Since string variables are pointers, you can load the value of a string variable into a 32-bit register. The pointer itself points at the first character position of the string. You can find the current string length in the double word four bytes prior to this address, you can find the maximum string length in the double word eight bytes prior to this address. The following program demonstrates one way to access this data².
 
// Program to demonstrate accessing Length and Maxlength fields of a string.
 

 
program StrDemo;
 
#include( "stdlib.hhf" );
 

 
static
 
    theString:string := "String of length 19";
 
        
 
begin StrDemo;
 

 
    mov( theString, ebx );  // Get pointer to the string.
 
    
 
    mov( [ebx-4], eax );    // Get current length
 
    mov( [ebx-8], ecx );    // Get maximum length
 
    
 
    stdout.put
 
    ( 
 
        "theString = `", theString, "`", nl,
 
        "length( theString )= ", (type uns32 eax ), nl,
 
        "maxLength( theString )= ", (type uns32 ecx ), nl
 
    );
 
    
 
end StrDemo;
 

 
Program 2.1	 Accessing the Length and Maximum Length Fields of a String
 
When accessing the various fields of a string variable it is not wise to access them using fixed numeric offsets as done in this example. In the future, the definition of an HLA string may change slightly. In particular, the offsets to the maximum length and length fields are subject to change. A safer way to access string data is to coerce your string pointer using the str.strRec data type. The str.strRec data type is a record data type (see "Records, Unions, and Name Spaces" on page 483) that defines symbolic names for the offsets of the length and maximum length fields in the string data type. Were the offsets to the length and maximum length fields to change in a future version of HLA, then the definitions in str.strRec would also change, so if you use str.strRec then recompiling your program would automatically make any necessary changes to your program.
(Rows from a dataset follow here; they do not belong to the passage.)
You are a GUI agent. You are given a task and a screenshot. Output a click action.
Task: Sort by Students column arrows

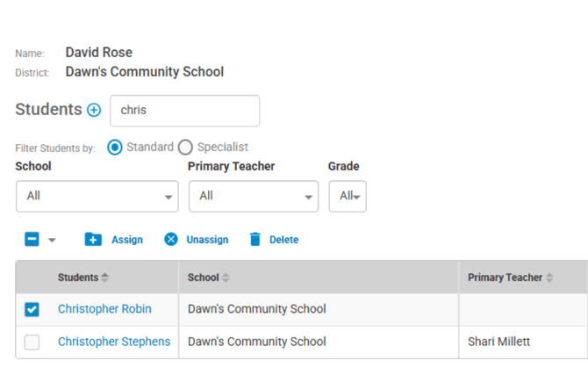click(105, 278)
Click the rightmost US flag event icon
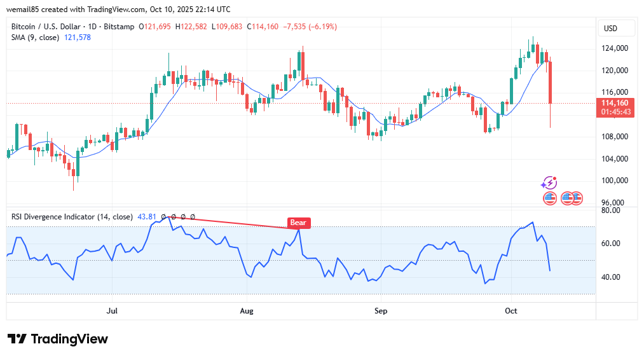 tap(576, 198)
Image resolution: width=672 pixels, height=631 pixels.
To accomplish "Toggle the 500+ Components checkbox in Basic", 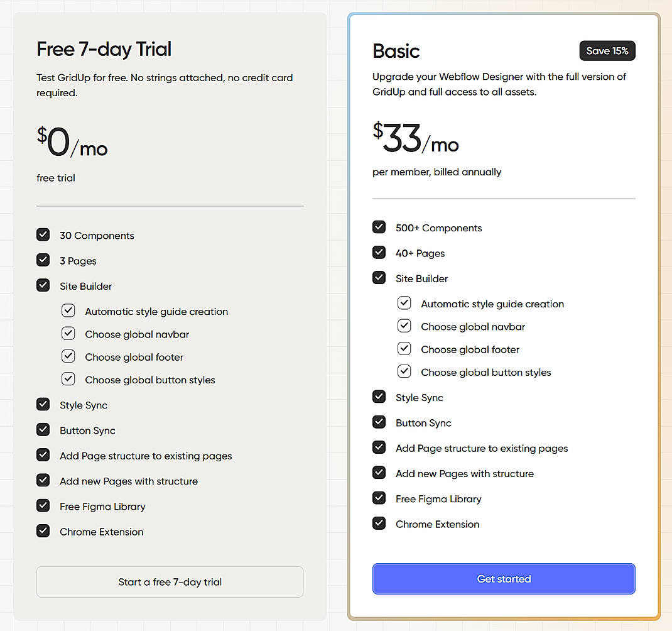I will pyautogui.click(x=379, y=227).
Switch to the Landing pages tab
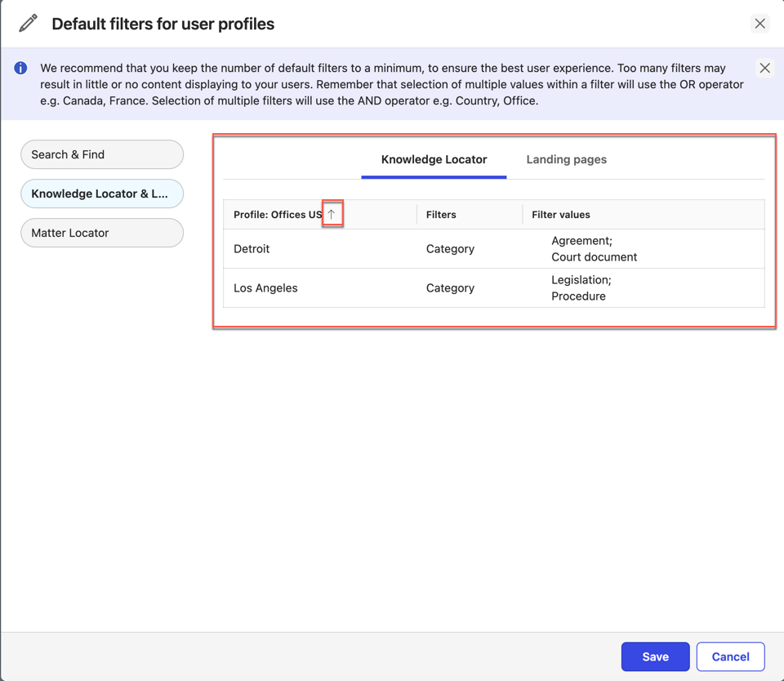 coord(566,159)
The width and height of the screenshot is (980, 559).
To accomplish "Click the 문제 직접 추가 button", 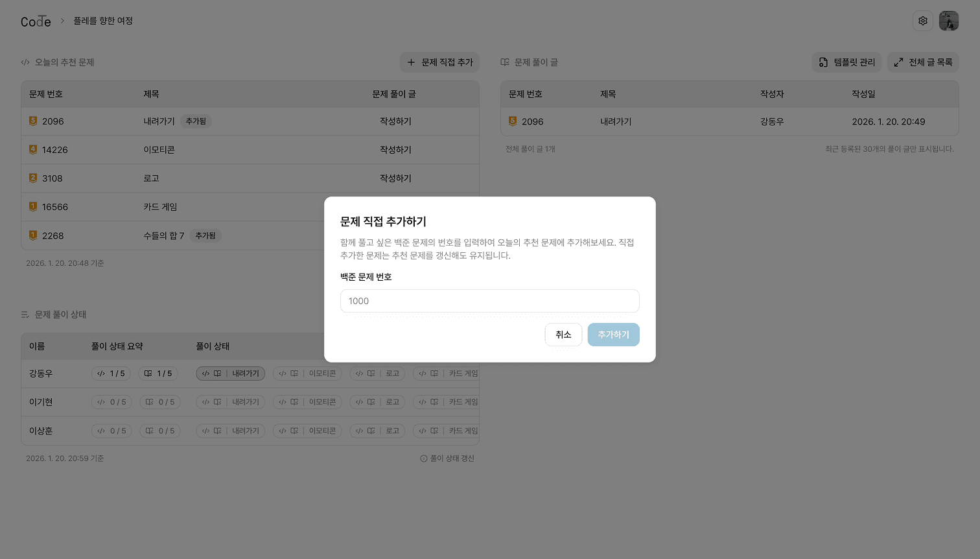I will coord(439,62).
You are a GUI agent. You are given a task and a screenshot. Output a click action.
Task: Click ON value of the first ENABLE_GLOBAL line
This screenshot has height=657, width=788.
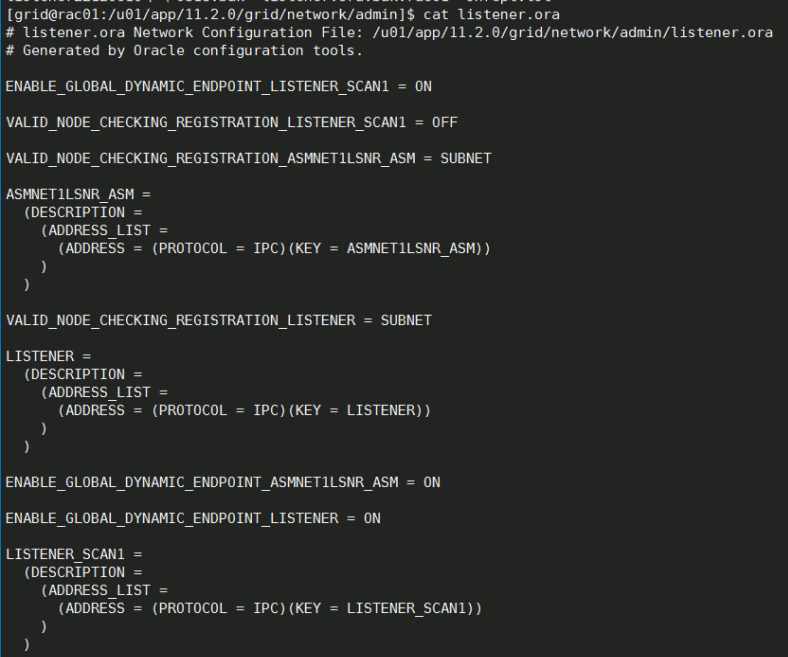pos(423,86)
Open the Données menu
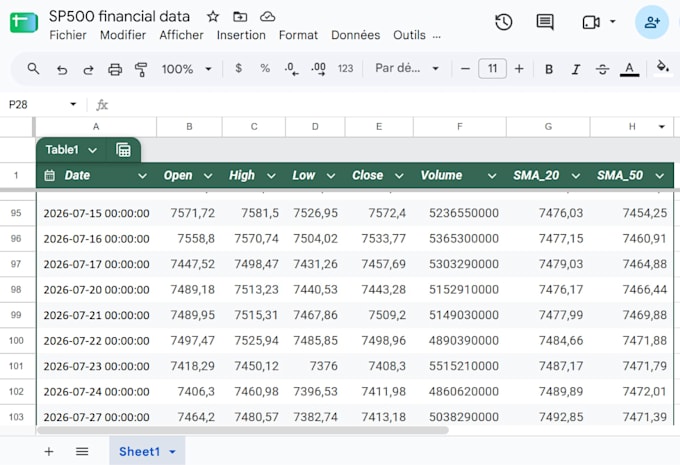This screenshot has width=680, height=465. pyautogui.click(x=356, y=35)
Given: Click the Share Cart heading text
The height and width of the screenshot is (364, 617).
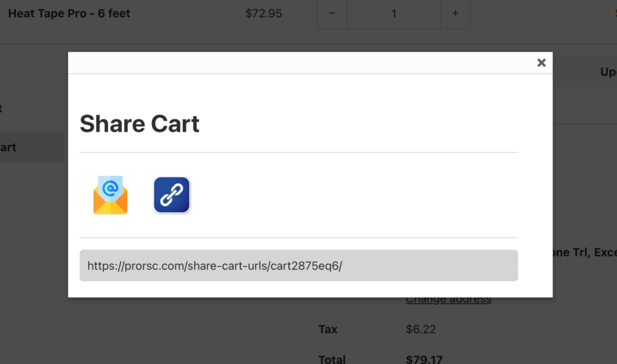Looking at the screenshot, I should [x=139, y=124].
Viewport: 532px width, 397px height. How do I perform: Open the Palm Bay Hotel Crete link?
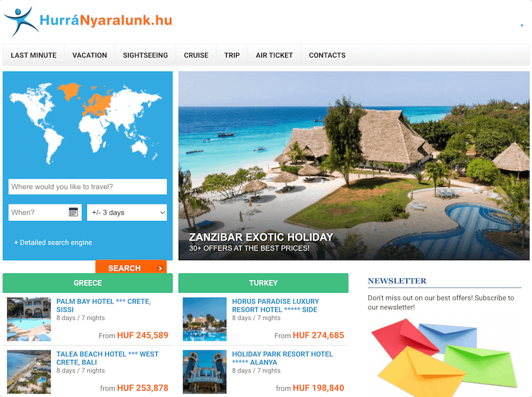(x=103, y=305)
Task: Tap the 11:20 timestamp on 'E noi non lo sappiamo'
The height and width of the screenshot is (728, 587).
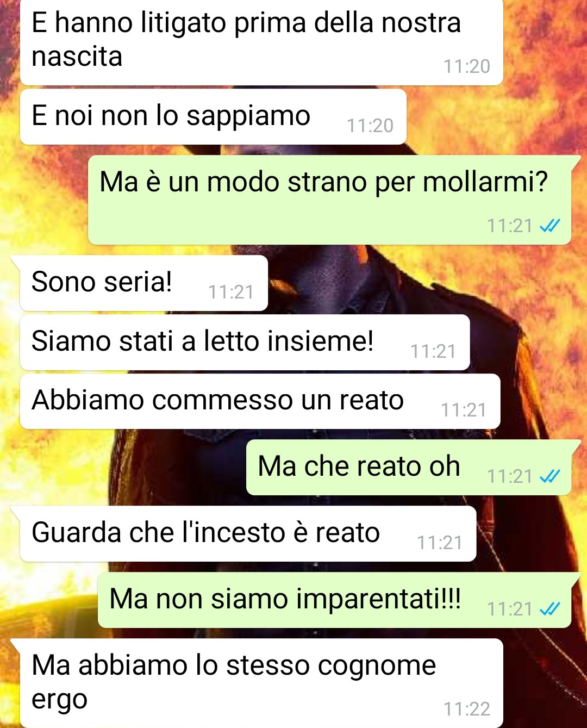Action: pos(370,126)
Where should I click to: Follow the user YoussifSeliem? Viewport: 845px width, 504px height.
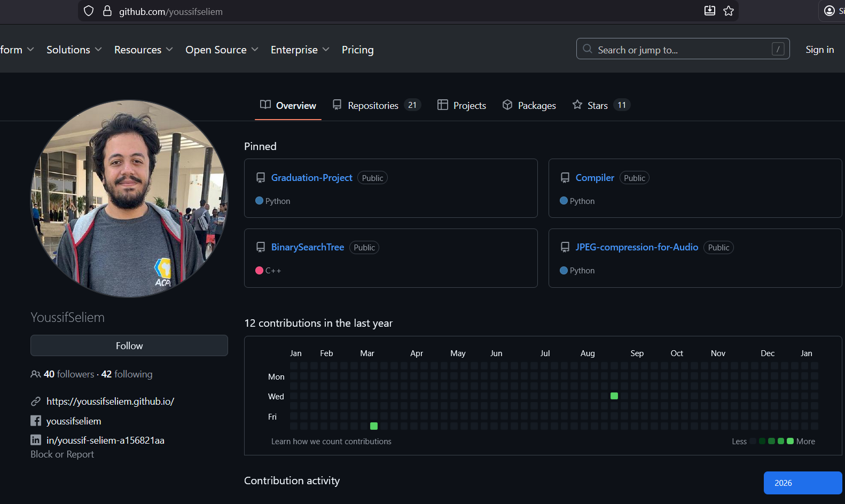click(129, 345)

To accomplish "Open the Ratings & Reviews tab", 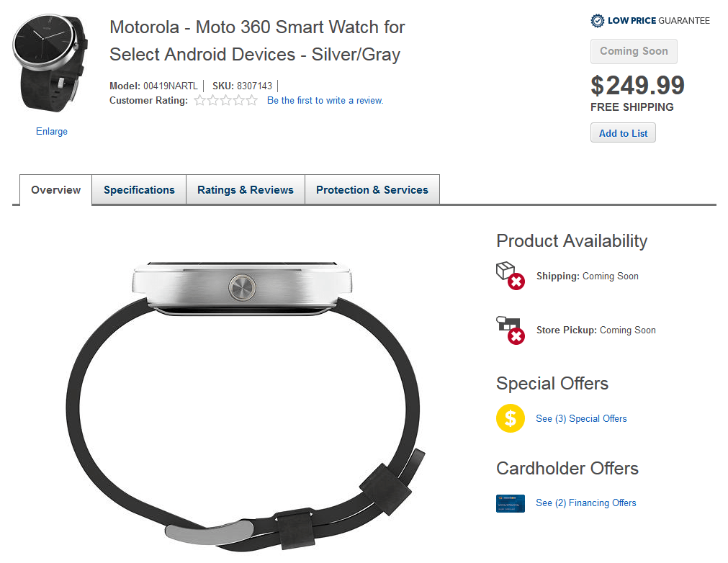I will (245, 190).
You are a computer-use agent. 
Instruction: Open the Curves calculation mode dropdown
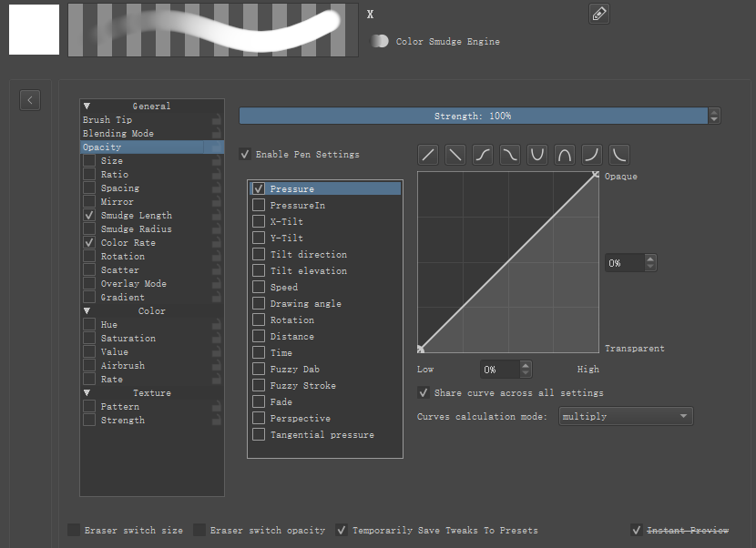(626, 416)
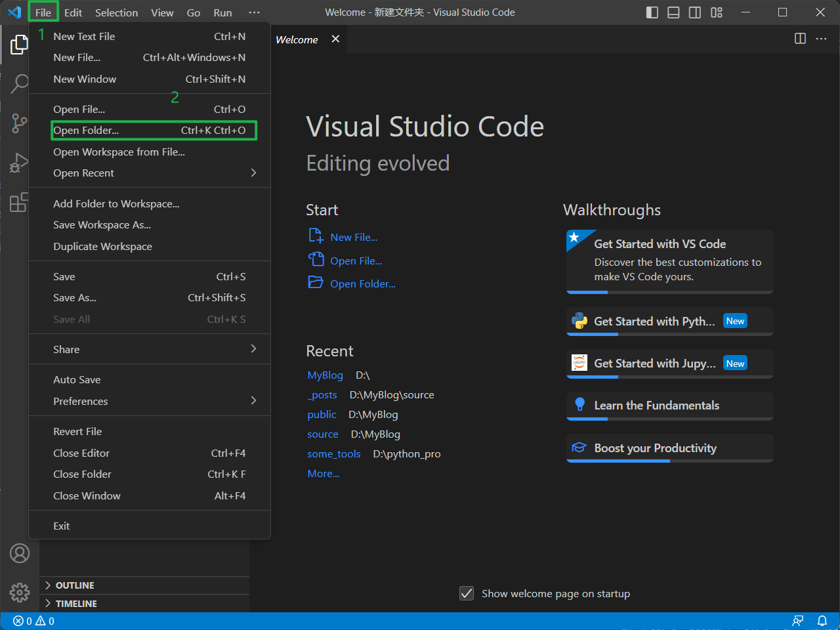Image resolution: width=840 pixels, height=630 pixels.
Task: Open the Source Control icon
Action: [19, 123]
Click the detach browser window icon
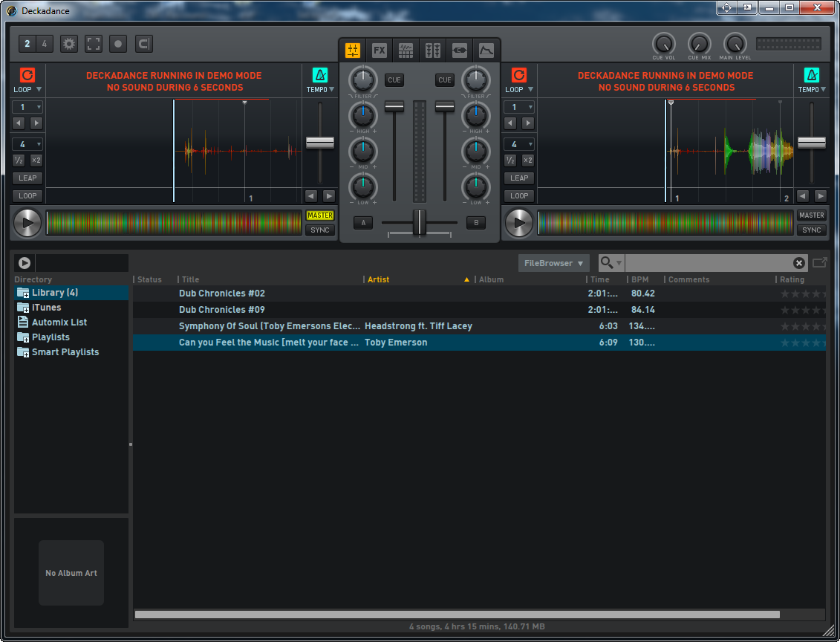 [x=819, y=262]
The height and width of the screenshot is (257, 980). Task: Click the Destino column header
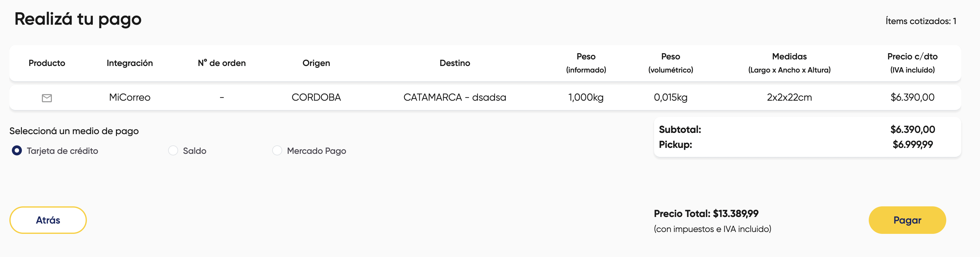tap(455, 63)
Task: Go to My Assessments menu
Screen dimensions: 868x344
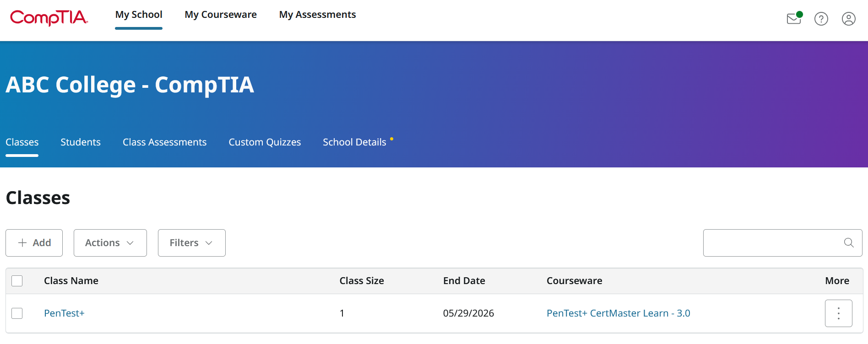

To use the str.strRec data type properly, you must first load the string pointer into a 32-bit register, e.g., "MOV( SomeString, EBX );" Once the pointer to the string data is in a register, you can coerce that register to the str.strRec data type using the HLA construct "(type str.strRec [EBX])". Finally, to access the length or maximum length fields, you would use either "(type str.strRec [EBX]).length" or "(type str.strRec [EBX]).MaxStrLen" (respectively). Although there is a little more typing involved (versus using simple offsets like "-4" or "-8"), these forms are far more descriptive and much safer than straight numeric offsets. The following program corrects the previous example by using the str.strRec data type.
 
// Program to demonstrate accessing Length and Maxlength fields of a string.
 

 
program LenMaxlenDemo;
 
#include( "stdlib.hhf" );
 

 
static
 
    theString:string := "String of length 19";
 
        
 
begin LenMaxlenDemo;
 

 
    mov( theString, ebx );  // Get pointer to the string.
 
    
 
    mov( (type str.strRec [ebx]).length, eax );     // Get current length
 
    mov( (type str.strRec [ebx]).MaxStrLen, ecx );  // Get maximum length
 
    
 
    stdout.put
 
    ( 
 
        "theString = `", theString, "`", nl,
 
        "length( theString )= ", (type uns32 eax ), nl,
 
        "maxLength( theString )= ", (type uns32 ecx ), nl
 
    );
 
    
 
end LenMaxlenDemo;
 

 
Program 2.2	 Correct Way to Access Length and MaxStrLen Fields of a String
 
A second way to manipulate strings in HLA is to allocate storage on the heap to hold string data. Because strings can't directly use pointers returned by malloc (since strings need to access eight bytes prior to the pointer address), you shouldn't use malloc to allocate storage for string data. Fortunately, the HLA Standard Library memory module provides a memory allocation routine specifically designed to allocate storage for strings: stralloc. Like malloc, stralloc expects a single dword parameter. This value specifies the (maximum) number of characters needed in the string. The stralloc routine will allocate the specified number of bytes of memory, plus between nine and thirteen additional bytes to hold the extra string information³.

The stralloc routine will allocate storage for a string, initialize the maximum length to the value passed as the stralloc parameter, initialize the current length to zero, and store a zero (terminating byte) in the first character position of the string. After all this, stralloc returns the address of the zero terminating byte (that is, the address of the first character element) in the EAX register.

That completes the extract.